**WHAT TO PRODUCE**. Output only the lines of the entries that follow, starting at the one with "1100x618 pixels. Task: Open" and running down to the one with "You are a computer-use agent. 1289x556", both included and unchanged.

(Data records)
---+---
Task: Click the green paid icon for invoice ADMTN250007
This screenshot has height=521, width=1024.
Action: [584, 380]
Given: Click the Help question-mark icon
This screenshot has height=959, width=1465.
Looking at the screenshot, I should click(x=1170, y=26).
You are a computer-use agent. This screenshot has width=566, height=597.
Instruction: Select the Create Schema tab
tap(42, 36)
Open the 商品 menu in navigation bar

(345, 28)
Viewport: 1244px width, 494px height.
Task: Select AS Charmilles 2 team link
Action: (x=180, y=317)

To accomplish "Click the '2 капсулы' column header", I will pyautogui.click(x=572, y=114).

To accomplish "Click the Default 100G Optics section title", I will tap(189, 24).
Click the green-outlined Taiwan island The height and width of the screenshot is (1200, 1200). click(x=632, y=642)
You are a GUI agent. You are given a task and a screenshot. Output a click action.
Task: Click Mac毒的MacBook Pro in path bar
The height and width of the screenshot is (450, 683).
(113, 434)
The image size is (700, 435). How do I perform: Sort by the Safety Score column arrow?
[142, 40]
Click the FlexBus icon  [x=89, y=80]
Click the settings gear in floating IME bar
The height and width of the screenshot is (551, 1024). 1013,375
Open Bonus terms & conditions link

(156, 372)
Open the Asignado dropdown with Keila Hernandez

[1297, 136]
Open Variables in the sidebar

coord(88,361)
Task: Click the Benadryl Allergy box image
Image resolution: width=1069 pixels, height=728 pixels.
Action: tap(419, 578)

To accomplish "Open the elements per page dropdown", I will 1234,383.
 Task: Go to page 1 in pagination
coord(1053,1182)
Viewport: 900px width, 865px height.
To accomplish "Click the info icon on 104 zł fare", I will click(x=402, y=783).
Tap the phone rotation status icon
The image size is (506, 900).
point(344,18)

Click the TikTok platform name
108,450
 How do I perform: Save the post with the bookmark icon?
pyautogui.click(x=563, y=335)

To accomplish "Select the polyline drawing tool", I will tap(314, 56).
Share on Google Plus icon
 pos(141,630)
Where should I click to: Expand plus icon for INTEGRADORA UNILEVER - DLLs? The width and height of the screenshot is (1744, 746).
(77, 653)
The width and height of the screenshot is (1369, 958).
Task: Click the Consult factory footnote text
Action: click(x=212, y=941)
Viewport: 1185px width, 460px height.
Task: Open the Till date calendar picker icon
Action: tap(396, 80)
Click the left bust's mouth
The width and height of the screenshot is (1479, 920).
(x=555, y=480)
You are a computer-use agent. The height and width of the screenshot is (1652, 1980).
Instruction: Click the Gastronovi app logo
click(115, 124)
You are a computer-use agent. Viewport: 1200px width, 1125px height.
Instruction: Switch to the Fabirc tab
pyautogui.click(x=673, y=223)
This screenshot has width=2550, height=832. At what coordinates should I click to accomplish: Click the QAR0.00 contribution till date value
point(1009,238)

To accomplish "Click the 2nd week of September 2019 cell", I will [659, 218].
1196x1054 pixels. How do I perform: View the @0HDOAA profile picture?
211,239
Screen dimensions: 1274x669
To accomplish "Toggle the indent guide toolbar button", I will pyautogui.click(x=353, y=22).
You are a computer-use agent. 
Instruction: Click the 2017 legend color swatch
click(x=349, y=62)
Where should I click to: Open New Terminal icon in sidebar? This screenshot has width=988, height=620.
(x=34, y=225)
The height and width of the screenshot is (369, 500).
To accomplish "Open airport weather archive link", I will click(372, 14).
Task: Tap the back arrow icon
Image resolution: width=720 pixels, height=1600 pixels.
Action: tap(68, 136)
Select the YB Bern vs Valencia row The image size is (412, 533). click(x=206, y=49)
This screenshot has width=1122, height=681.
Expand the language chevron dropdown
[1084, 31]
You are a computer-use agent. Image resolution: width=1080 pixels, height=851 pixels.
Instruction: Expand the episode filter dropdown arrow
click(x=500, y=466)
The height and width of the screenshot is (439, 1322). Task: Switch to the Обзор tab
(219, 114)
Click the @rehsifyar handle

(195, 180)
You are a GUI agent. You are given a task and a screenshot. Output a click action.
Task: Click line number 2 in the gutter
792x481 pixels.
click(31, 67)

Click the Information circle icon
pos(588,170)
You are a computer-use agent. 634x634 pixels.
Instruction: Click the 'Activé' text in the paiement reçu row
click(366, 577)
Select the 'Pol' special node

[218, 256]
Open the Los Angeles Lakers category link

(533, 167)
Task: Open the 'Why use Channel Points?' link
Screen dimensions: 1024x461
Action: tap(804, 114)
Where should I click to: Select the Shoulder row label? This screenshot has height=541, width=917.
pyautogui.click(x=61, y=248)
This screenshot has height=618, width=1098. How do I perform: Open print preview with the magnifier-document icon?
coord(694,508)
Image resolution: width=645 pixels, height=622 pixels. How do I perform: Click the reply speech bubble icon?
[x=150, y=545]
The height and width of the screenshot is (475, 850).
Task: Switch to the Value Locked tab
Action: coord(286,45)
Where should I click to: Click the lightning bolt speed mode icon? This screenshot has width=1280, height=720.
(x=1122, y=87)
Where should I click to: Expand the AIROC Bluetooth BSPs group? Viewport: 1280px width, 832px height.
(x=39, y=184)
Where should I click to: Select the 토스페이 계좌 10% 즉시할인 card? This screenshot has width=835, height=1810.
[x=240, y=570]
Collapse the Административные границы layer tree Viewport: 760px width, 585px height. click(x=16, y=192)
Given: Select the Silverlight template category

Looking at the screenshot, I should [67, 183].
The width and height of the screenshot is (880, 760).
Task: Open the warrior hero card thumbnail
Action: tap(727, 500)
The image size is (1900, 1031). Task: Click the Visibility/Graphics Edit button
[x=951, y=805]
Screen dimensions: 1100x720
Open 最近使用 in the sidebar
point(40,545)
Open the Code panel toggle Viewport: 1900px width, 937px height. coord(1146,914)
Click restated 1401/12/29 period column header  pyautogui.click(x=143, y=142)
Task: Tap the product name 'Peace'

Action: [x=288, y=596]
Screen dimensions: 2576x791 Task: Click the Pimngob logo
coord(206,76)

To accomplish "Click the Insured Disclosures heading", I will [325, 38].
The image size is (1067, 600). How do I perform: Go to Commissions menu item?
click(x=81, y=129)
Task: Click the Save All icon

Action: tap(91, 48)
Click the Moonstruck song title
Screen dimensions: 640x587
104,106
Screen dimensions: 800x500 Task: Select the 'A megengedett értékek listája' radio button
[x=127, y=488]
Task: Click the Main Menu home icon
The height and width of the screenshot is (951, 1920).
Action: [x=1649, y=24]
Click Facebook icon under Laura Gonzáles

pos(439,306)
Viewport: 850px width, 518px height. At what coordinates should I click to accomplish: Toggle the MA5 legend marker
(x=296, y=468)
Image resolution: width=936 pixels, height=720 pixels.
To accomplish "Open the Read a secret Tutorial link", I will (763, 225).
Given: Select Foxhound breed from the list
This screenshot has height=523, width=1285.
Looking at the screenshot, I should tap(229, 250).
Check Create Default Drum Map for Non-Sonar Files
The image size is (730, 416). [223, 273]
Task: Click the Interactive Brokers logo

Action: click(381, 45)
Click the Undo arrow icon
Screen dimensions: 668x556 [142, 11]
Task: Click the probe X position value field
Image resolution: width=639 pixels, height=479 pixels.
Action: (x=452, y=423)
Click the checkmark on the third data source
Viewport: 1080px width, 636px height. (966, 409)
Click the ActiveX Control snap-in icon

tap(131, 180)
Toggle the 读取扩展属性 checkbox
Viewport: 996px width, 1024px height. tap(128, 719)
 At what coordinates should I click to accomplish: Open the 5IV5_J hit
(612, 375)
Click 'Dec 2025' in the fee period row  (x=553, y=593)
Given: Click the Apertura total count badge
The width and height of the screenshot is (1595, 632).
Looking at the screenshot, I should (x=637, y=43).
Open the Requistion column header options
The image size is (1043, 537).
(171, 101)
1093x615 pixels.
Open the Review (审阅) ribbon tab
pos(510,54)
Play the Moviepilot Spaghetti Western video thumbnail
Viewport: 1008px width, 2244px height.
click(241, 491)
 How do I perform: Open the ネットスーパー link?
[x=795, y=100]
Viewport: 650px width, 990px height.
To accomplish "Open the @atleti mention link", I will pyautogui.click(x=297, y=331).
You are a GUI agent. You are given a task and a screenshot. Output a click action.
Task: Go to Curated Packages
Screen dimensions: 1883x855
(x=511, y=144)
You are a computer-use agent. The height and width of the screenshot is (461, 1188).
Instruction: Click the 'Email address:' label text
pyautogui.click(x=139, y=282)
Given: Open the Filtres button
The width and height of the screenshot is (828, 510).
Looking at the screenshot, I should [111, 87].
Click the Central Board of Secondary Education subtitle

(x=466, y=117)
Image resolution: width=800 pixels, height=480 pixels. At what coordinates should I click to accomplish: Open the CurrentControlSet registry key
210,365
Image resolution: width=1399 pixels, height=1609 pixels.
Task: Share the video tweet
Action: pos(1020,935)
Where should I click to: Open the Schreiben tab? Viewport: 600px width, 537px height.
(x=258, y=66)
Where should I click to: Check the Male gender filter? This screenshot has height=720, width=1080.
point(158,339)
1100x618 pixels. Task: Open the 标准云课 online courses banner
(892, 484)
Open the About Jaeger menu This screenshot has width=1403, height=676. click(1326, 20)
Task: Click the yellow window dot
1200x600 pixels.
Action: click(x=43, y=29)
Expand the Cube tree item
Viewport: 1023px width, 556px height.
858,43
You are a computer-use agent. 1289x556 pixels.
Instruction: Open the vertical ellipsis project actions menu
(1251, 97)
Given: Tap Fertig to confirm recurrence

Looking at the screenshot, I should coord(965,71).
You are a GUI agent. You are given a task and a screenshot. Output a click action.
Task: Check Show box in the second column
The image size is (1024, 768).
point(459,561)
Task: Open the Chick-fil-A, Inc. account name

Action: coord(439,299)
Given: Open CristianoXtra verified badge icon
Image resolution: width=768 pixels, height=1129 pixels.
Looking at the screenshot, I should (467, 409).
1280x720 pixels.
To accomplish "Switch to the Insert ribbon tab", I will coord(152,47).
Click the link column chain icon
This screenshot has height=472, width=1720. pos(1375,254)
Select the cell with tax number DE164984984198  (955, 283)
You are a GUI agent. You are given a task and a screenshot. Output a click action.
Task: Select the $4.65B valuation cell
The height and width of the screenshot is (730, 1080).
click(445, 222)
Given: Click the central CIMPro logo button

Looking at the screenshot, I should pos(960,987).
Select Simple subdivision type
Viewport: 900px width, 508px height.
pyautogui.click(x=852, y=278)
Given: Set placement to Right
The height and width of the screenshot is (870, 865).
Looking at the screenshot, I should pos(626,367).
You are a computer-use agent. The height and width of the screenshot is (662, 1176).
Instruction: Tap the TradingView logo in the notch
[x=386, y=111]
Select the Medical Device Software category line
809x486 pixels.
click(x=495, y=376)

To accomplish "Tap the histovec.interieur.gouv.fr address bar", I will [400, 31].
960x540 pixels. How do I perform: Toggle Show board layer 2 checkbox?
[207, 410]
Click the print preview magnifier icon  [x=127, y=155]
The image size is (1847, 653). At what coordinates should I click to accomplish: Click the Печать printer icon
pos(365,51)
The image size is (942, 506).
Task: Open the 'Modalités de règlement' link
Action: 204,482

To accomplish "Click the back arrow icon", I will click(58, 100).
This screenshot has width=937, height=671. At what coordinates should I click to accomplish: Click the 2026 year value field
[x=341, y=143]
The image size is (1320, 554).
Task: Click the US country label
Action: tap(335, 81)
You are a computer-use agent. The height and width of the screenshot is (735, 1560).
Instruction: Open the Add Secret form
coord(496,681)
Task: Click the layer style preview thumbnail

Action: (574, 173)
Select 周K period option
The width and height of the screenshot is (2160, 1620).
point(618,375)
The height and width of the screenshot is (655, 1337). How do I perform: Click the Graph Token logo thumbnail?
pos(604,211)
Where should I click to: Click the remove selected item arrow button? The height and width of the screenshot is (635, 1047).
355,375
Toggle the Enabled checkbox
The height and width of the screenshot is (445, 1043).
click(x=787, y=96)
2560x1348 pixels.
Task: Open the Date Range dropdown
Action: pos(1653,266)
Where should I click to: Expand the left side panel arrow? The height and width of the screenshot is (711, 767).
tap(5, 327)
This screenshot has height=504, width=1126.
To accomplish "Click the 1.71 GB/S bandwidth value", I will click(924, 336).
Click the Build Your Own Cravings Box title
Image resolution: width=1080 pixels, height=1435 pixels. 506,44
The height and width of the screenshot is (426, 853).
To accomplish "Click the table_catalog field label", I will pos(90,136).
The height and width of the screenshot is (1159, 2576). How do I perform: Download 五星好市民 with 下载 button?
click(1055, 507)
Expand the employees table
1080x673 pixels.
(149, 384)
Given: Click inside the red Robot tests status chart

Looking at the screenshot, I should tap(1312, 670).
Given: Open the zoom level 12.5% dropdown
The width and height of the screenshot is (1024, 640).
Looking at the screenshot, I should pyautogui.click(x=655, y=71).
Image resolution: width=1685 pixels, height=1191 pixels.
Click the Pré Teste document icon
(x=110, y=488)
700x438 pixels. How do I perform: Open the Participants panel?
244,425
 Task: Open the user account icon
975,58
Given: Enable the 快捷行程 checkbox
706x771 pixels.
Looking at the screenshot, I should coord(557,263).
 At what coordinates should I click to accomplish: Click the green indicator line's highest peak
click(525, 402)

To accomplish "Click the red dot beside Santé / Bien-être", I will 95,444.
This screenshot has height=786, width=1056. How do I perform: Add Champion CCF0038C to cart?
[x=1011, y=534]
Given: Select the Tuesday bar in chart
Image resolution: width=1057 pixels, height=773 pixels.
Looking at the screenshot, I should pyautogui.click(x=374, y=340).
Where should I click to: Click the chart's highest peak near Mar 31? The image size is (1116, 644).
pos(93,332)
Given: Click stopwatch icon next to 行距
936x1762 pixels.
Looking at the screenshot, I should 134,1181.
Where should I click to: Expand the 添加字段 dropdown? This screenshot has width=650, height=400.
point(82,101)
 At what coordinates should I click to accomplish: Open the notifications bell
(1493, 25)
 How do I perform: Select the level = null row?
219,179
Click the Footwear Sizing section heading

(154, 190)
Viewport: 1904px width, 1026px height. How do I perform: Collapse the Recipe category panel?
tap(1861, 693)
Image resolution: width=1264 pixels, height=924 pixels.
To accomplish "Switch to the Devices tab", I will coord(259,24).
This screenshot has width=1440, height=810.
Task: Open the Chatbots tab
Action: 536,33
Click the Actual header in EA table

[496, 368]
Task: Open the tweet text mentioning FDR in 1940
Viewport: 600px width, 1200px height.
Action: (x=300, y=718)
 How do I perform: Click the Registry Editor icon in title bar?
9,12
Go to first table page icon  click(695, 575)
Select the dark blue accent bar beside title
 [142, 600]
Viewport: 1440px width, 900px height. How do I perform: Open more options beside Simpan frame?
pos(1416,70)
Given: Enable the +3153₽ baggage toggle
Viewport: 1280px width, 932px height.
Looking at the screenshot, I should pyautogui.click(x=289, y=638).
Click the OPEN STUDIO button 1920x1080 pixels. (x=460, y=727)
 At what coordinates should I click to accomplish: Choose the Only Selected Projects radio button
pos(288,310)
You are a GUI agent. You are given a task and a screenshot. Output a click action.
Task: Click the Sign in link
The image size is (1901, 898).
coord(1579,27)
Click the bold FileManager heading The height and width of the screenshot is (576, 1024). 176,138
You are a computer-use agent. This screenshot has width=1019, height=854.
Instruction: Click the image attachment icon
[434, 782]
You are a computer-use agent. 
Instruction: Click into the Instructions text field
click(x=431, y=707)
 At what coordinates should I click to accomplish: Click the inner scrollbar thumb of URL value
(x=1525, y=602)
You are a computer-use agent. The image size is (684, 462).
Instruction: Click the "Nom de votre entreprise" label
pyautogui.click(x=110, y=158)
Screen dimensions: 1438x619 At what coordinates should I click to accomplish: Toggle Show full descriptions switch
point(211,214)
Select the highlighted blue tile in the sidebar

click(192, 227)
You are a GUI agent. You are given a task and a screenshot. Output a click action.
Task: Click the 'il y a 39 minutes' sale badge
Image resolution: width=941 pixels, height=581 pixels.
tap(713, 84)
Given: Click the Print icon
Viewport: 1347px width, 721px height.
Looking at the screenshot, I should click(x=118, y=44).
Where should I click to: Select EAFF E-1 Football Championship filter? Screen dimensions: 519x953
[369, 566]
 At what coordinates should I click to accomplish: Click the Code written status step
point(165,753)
---+---
**WRITTEN RESPONSE**.
1100x618 pixels. Task: Open the 标准云课 online courses banner
(892, 484)
Open the About Jaeger menu This screenshot has width=1403, height=676. click(1326, 20)
Task: Click the yellow window dot
1200x600 pixels.
Action: click(x=43, y=29)
Expand the Cube tree item
Viewport: 1023px width, 556px height.
858,43
You are a computer-use agent. 1289x556 pixels.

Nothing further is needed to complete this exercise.